To not call out and question this action is to be complicit in it, and it is some relief that Democratic politicians have been fighting the move (including Minnesota Representative Ilhan Omar, who brought a Liberian threatened by deportation as a guest to the State of the Union address last month).  It seems incredible to me that identifying the historical continuities in this situation, on top of the other sound arguments against such a cruel uprooting of contributing members to American society, cannot be forged into a weapon against Trump and his anti-minority allies.  If Trump can sensationalize murders committed by illegal immigrants, and put forward families of their victims as martyrs to a white nationalist vision, then Democrats should feel free to highlight the fact that actual American citizens — the U.S.-born sons and daughters of these Liberians immigrants — will be victims of the revocation of DED protection.  Parents will have to choose between taking their children to a country with which their offspring have no familiarity, or leaving their children behind: choices that no parent should ever have to make, and with which only the morally compromised cannot empathize.  
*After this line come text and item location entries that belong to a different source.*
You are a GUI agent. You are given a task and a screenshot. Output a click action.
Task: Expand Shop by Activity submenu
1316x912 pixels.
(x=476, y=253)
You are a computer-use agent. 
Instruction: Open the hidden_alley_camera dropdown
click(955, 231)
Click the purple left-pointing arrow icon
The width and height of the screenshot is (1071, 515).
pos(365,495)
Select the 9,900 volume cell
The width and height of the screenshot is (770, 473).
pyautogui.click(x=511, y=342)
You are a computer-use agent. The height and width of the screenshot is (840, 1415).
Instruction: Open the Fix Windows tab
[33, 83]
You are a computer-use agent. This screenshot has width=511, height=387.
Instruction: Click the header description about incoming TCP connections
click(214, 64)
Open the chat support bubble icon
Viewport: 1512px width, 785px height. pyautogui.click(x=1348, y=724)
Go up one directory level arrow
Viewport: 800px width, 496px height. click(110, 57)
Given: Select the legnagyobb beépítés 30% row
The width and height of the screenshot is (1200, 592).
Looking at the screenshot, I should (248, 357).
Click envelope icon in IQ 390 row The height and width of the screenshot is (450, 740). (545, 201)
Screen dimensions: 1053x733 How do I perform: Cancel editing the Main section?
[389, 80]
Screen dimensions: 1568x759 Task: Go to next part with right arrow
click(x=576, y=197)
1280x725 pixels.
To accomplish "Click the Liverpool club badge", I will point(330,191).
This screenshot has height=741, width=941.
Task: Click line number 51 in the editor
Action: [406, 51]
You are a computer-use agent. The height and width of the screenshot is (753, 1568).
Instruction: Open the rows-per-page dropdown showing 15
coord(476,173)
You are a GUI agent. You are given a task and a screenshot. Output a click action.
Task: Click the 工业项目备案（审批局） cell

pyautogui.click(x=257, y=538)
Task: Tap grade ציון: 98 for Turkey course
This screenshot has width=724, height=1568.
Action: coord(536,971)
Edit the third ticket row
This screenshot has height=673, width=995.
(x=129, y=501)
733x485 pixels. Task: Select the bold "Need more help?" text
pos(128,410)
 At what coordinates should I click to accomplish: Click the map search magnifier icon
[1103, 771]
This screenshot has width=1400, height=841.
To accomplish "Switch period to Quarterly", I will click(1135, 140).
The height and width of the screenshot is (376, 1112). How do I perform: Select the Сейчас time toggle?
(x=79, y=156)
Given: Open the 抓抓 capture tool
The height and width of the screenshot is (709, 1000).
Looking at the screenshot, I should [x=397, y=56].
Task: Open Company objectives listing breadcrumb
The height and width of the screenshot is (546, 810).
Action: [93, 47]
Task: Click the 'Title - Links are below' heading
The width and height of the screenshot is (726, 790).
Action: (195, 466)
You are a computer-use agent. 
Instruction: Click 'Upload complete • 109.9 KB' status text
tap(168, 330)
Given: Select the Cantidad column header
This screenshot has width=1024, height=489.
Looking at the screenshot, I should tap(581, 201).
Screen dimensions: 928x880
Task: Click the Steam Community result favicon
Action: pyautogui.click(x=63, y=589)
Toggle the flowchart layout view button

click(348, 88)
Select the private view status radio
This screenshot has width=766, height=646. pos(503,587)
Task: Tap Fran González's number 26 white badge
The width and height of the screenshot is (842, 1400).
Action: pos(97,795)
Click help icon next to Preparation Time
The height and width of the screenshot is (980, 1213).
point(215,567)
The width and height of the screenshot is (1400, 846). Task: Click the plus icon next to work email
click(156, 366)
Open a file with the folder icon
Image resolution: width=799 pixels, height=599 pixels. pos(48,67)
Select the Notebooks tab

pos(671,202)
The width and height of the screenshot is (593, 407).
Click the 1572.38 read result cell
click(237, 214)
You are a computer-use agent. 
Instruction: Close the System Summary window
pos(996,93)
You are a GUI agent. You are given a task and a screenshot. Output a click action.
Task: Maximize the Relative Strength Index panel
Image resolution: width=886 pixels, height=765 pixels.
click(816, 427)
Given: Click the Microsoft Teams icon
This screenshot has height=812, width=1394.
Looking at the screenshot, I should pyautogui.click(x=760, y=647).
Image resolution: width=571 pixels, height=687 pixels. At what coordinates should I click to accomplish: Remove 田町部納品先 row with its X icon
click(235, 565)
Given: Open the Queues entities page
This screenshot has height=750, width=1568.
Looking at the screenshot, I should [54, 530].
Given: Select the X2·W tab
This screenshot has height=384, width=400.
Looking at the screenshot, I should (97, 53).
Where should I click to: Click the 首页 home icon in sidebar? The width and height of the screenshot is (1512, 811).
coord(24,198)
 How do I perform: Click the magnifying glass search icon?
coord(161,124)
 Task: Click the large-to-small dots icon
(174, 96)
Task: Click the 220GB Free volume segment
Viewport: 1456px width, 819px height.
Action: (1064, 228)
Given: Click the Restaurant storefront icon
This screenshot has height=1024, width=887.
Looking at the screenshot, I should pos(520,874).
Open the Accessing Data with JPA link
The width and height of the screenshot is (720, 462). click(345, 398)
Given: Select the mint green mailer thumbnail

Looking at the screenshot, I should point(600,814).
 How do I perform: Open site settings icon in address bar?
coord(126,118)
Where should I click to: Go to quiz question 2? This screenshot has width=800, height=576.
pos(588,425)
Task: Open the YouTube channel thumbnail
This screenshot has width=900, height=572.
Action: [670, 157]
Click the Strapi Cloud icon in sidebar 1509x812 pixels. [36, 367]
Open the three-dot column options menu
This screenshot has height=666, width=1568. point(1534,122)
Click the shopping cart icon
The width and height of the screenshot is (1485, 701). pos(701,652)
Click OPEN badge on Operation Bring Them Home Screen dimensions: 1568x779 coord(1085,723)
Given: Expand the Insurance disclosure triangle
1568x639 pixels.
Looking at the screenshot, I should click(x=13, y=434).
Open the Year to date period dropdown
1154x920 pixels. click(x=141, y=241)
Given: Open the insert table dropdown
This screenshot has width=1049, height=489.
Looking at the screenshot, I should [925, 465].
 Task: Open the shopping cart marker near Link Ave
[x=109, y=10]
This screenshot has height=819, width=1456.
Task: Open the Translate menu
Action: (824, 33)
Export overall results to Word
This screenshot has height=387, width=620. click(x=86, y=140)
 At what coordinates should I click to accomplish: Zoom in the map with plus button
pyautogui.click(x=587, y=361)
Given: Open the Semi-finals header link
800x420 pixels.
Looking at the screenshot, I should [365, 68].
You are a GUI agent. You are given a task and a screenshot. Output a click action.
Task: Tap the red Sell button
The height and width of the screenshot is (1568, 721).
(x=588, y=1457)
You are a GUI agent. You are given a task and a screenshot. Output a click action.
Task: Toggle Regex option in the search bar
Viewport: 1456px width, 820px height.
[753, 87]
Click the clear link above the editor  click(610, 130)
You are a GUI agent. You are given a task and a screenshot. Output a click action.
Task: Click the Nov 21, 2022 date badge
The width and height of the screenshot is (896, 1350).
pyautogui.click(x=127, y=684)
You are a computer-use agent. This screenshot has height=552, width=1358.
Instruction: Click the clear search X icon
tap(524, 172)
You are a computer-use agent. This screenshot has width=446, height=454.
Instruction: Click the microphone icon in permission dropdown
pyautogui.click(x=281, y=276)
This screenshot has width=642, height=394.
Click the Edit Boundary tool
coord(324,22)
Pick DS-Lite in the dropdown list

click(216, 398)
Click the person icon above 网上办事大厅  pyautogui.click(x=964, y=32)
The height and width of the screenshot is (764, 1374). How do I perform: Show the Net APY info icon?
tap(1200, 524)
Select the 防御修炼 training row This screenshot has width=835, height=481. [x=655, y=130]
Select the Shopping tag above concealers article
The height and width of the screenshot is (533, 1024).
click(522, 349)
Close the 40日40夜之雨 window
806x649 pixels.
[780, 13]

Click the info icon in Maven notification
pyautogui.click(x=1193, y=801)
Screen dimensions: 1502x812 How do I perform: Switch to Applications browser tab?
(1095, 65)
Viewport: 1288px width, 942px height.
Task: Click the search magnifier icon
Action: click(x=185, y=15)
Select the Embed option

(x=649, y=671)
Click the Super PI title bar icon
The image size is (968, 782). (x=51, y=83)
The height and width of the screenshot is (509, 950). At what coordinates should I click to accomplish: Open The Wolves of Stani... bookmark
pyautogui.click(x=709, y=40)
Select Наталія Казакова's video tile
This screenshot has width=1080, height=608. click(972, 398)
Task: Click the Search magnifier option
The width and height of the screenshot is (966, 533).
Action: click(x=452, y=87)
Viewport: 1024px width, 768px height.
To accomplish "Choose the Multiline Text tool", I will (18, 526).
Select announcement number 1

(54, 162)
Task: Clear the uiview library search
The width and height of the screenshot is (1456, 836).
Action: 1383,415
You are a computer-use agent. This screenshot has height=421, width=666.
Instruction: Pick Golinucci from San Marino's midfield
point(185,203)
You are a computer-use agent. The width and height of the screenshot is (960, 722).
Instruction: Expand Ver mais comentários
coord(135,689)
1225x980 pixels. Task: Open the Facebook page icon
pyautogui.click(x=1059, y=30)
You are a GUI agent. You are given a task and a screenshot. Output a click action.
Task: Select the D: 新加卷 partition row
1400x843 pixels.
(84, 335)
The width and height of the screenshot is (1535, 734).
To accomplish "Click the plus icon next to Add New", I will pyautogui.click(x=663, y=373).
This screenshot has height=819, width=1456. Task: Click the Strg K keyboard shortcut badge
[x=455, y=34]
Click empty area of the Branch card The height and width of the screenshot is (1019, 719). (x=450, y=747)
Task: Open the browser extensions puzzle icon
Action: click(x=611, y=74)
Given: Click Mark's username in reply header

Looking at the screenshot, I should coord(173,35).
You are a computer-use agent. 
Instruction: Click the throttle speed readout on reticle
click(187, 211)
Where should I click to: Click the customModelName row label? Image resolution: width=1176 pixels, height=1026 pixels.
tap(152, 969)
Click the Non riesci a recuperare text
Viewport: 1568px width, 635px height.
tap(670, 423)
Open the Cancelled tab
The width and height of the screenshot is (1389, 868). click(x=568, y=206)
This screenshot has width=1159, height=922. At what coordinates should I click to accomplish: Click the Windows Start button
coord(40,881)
Trump’s strategy is to make us believe he’s against illegal immigration, but revocation of DED protection for Liberians and others shows this to be a lie.  He seeks to deport people who have been here for many years, have worked hard and contributed to the American economy, and in many cases have either American-born children or children brought here at such a young age that they have deep connections to the U.S. and might be considered American citizens for all reasonable purposes.  In purporting to enforce immigration fairness, he in fact makes war on our social fabric and the notion that every individual has something to contribute.  More than this, he seeks to make us believe our country is weak, and indeed seeks to weaken it, by trying to make us afraid of the immigrant next door — by making us afraid of each other.  In this, he is a fine advocate against himself.  The Democrats must move out of defense, and learn to use his flawed policies against him.